» Problem requirements
Find every line in the items below that contains the word "screenshot" and copy each one in full.

» Material to process
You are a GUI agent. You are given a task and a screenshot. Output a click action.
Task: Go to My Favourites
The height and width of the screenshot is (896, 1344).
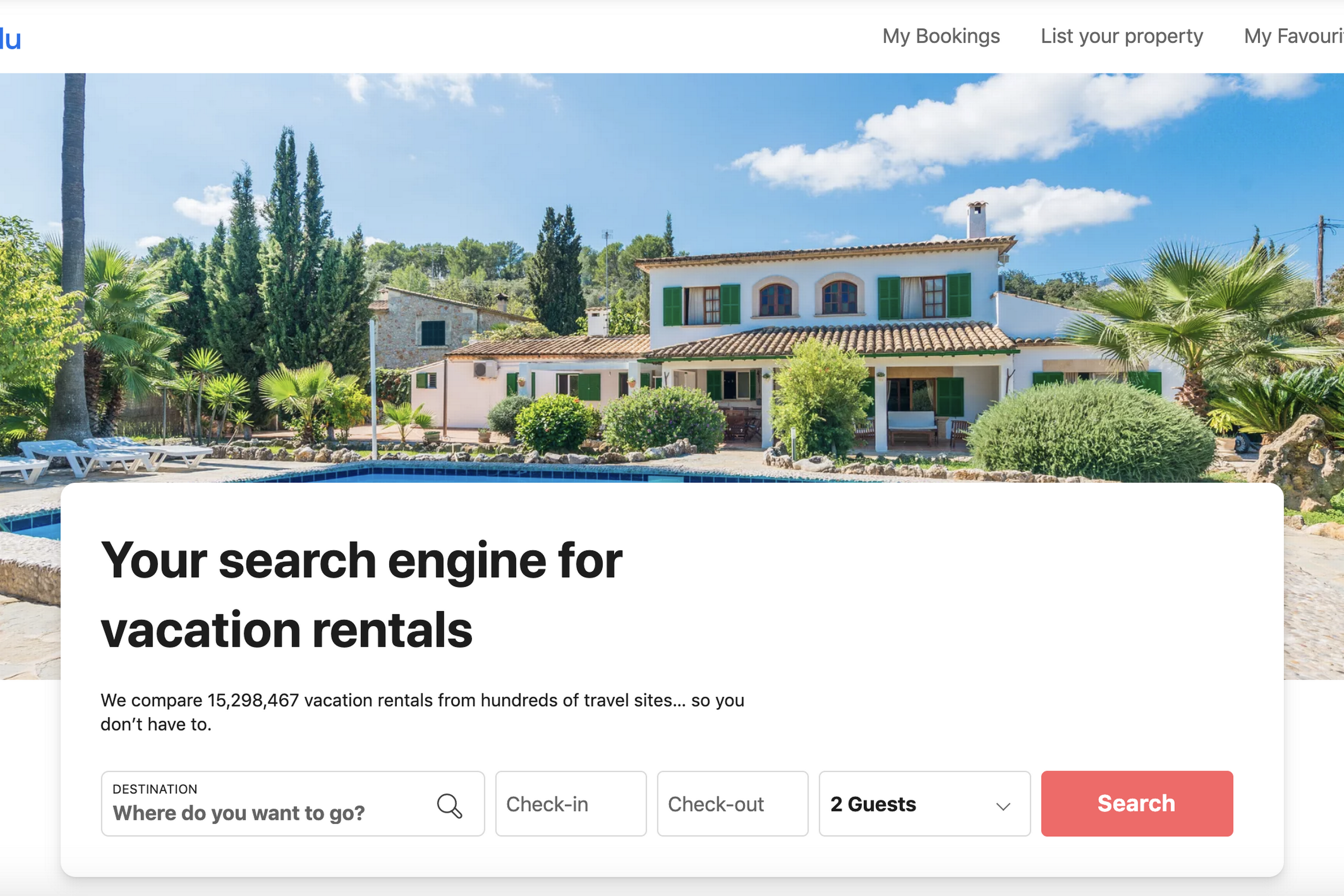pos(1294,36)

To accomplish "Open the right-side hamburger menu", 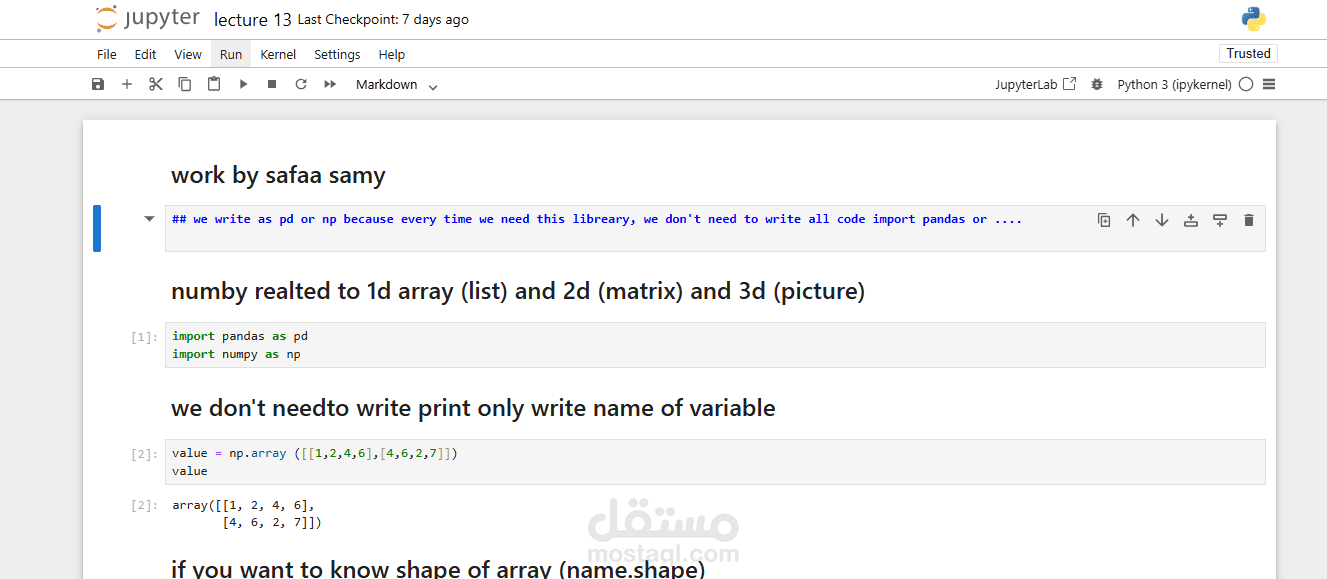I will (1269, 85).
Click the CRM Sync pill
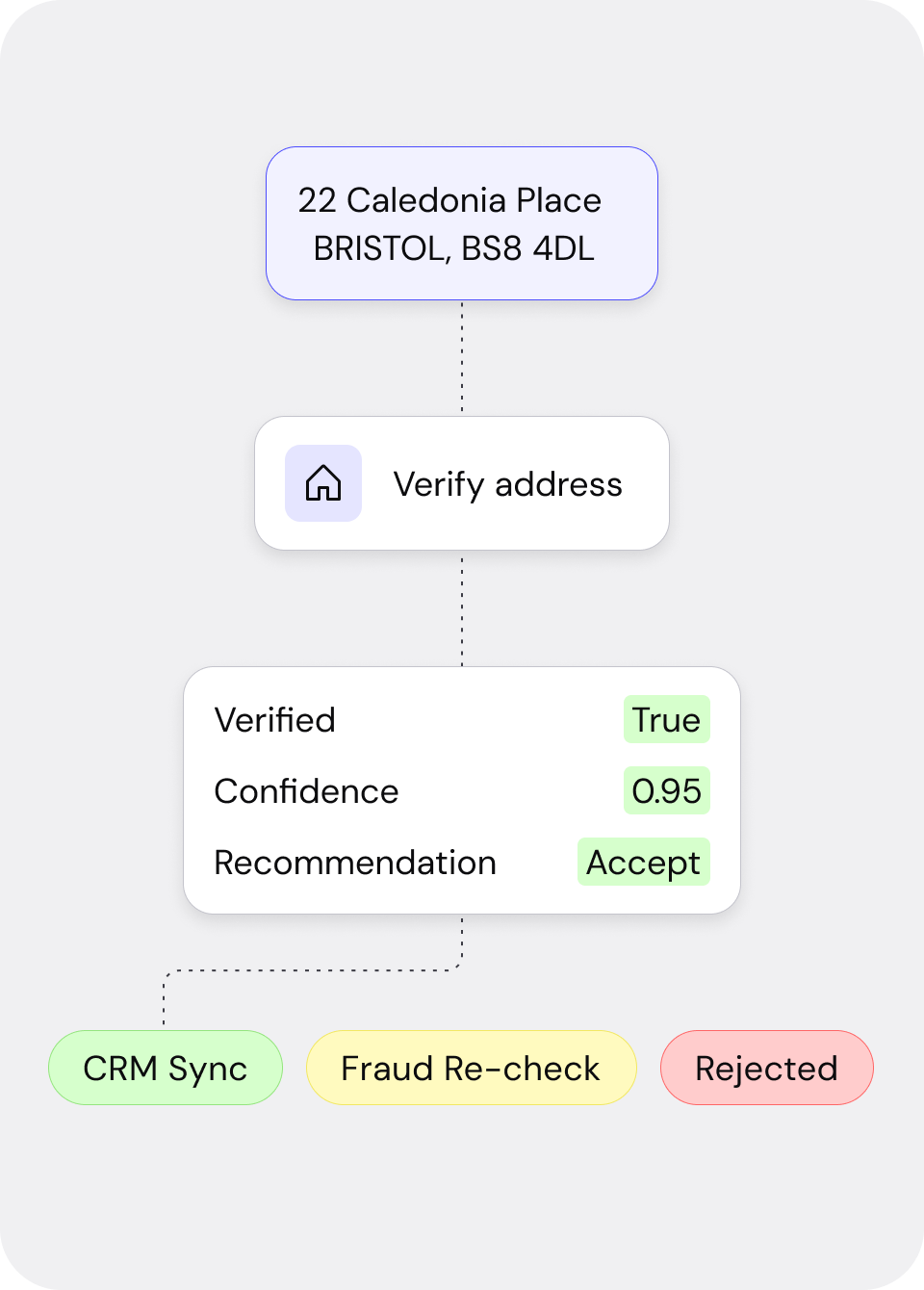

» Solution to the problem
You are a GUI agent. You are given a task and a screenshot. Output a click action.
The height and width of the screenshot is (896, 1344).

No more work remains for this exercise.